Activists and farmers hail decision after inquiry into onshore unconventional gas received 1,600 submissions
Victoria is to introduce a permanent ban on all onshore unconventional gas exploration, including fracking and coal seam gas, becoming the first Australian state to do so.
The premier, Daniel Andrews, made the announcement on Tuesday morning and said legislation for the ban would be introduced later this year, making the current moratorium on unconventional gas exploration permanent.
A parliamentary inquiry last year into onshore unconventional gas in Victoria received more than 1,600 submissions, most of them opposed to fracking and coal seam gas exploration.
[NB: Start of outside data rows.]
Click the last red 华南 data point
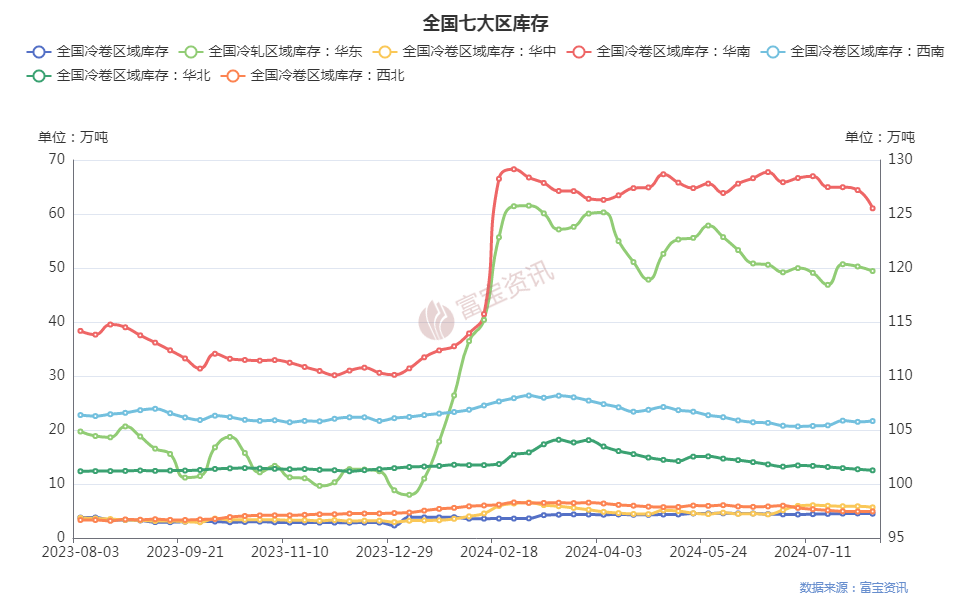 pos(873,208)
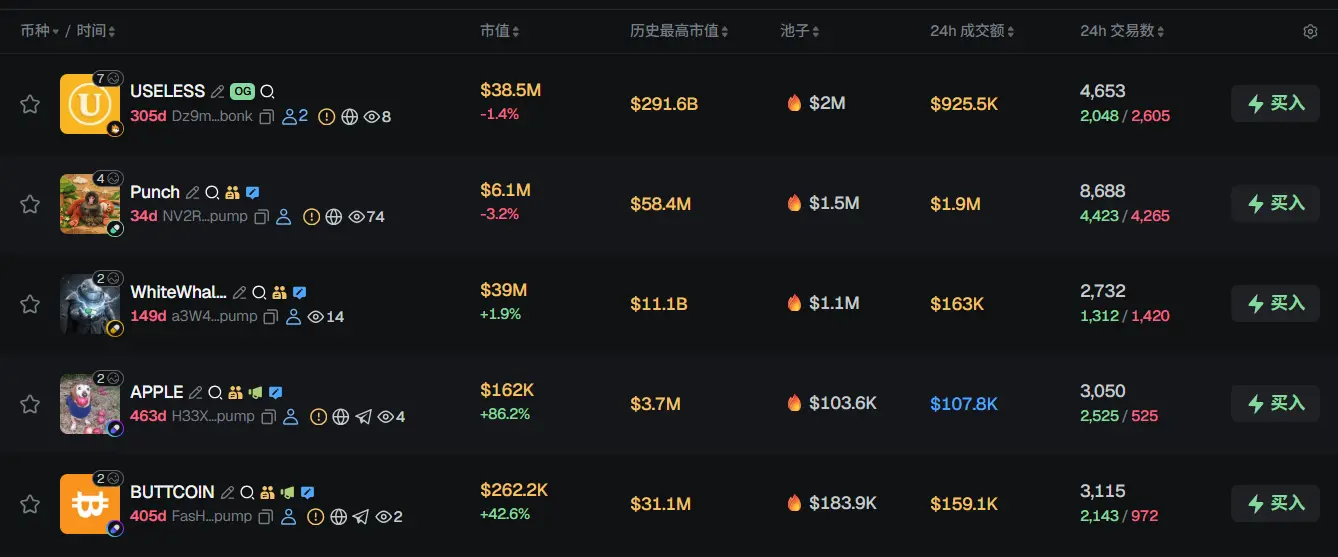Buy BUTTCOIN with its 买入 button
The image size is (1338, 557).
1275,503
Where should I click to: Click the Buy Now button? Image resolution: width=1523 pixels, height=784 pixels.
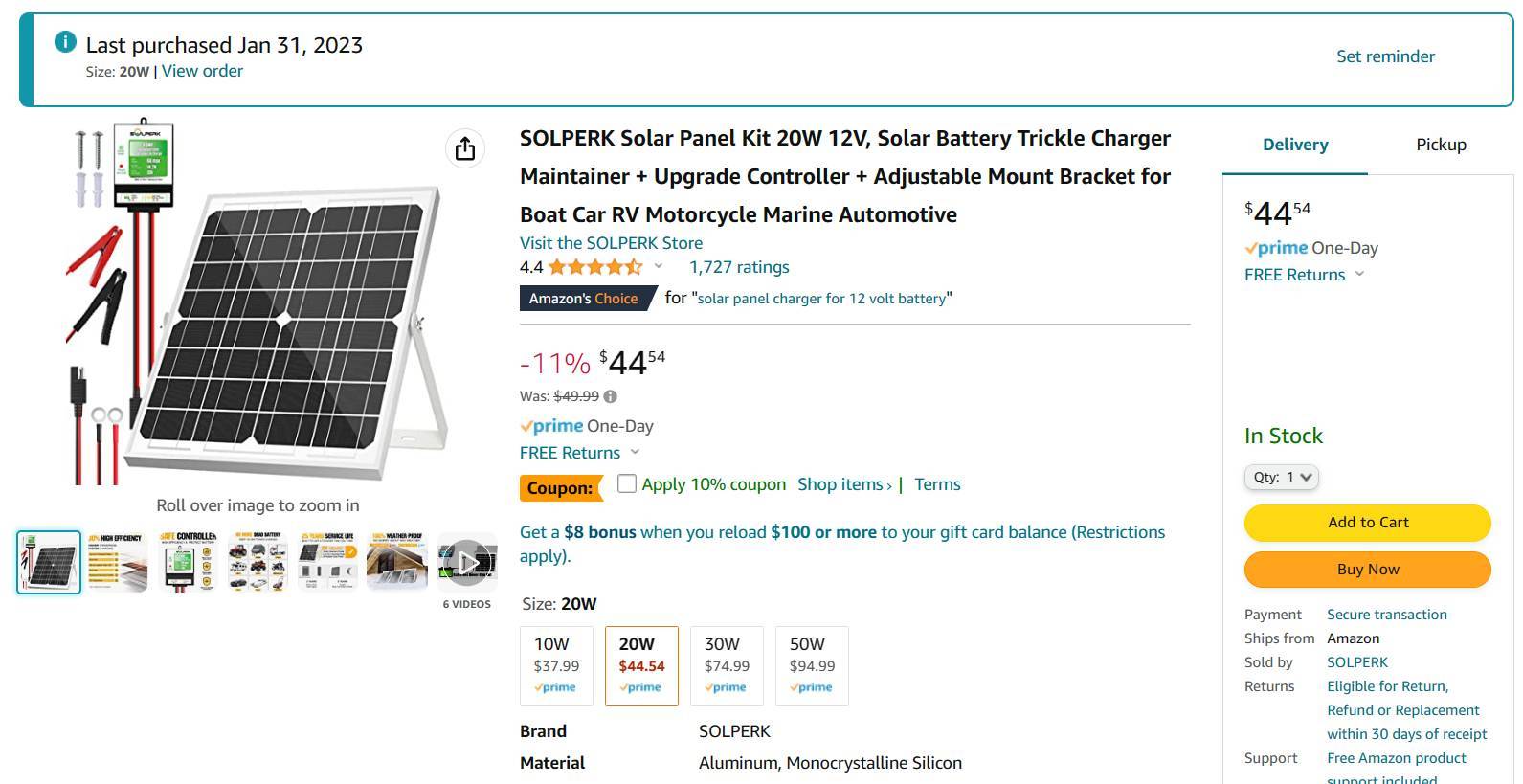tap(1367, 569)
A statement from the Department of Premier and Cabinet said: “It is clear that the Victorian community has spoken. They simply don’t support fracking.
“The government’s decision is based on the best available evidence and acknowledges that the risks involved outweigh any potential benefits to Victoria.”
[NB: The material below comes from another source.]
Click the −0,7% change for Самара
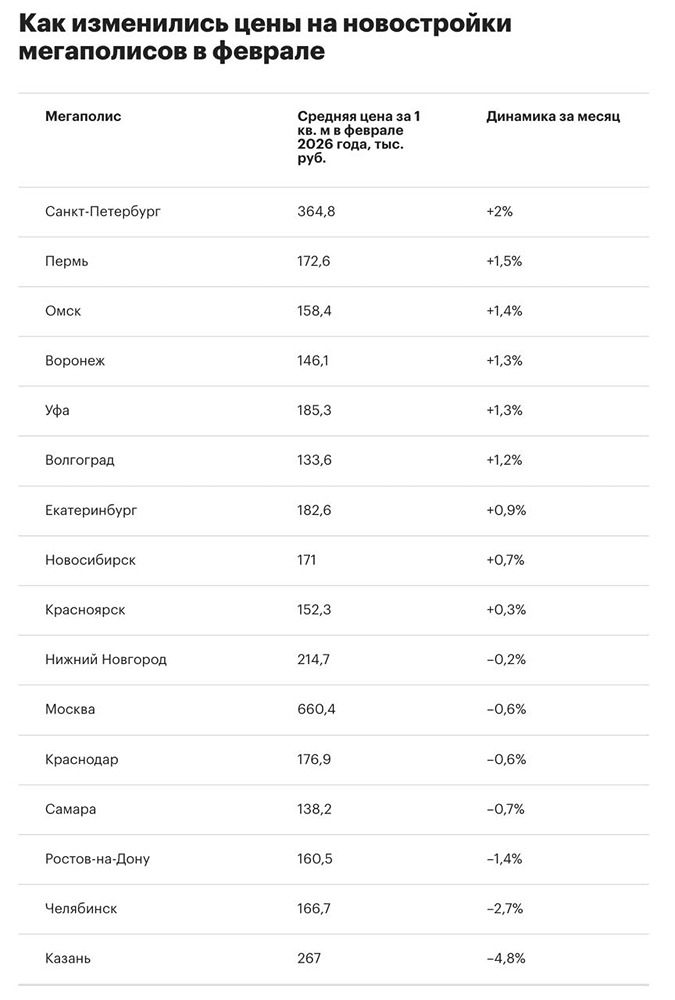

The government said the move would protect the reputation of Victoria’s agriculture sector, which employs more than 190,000 people; provide certainty to regional communities; and end anxiety felt by farmers about the environmental and health risks associated with fracking.
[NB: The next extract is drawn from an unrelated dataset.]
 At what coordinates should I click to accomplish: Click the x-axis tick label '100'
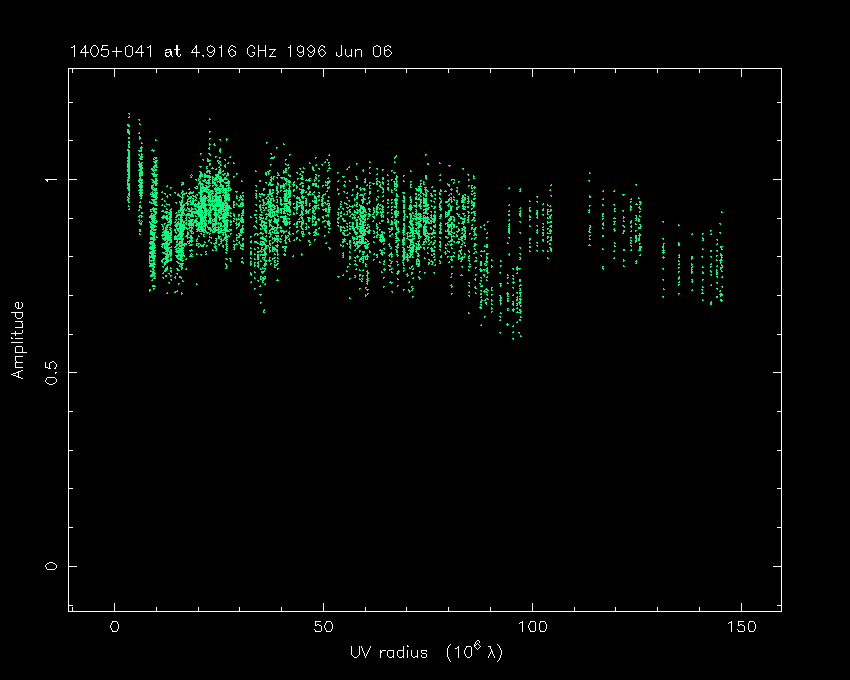(x=532, y=627)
Exemptions to the ban will remain for activities not covered by the current moratorium, such as gas storage, carbon storage research and accessing offshore resources. Exploration and development for offshore gas will also continue.
The Greens energy spokeswoman, Ellen Sandell, welcomed the news, describing it as “a relief to communities that have fought the threat of fracking for years”.
“This decision proves the power of grassroots advocacy,” she said. “Individuals have won over powerful and influential mining companies, and the Greens are proud to have led the political campaign which forced the government to support a permanent ban.
“But it’s disappointing the government is leaving the door open to conventional gas drilling after the next state election. We won’t stop fighting until all onshore gas drilling is banned.”
A dairy farmer in the Victorian coastal town of Seaspray, Julie Boulton, said the threat of unconventional gas mining had been hanging over farmers’ heads for years. “It has been so heart-wrenching at times, when we thought the drill rigs were coming and there was nothing we could do,” she said.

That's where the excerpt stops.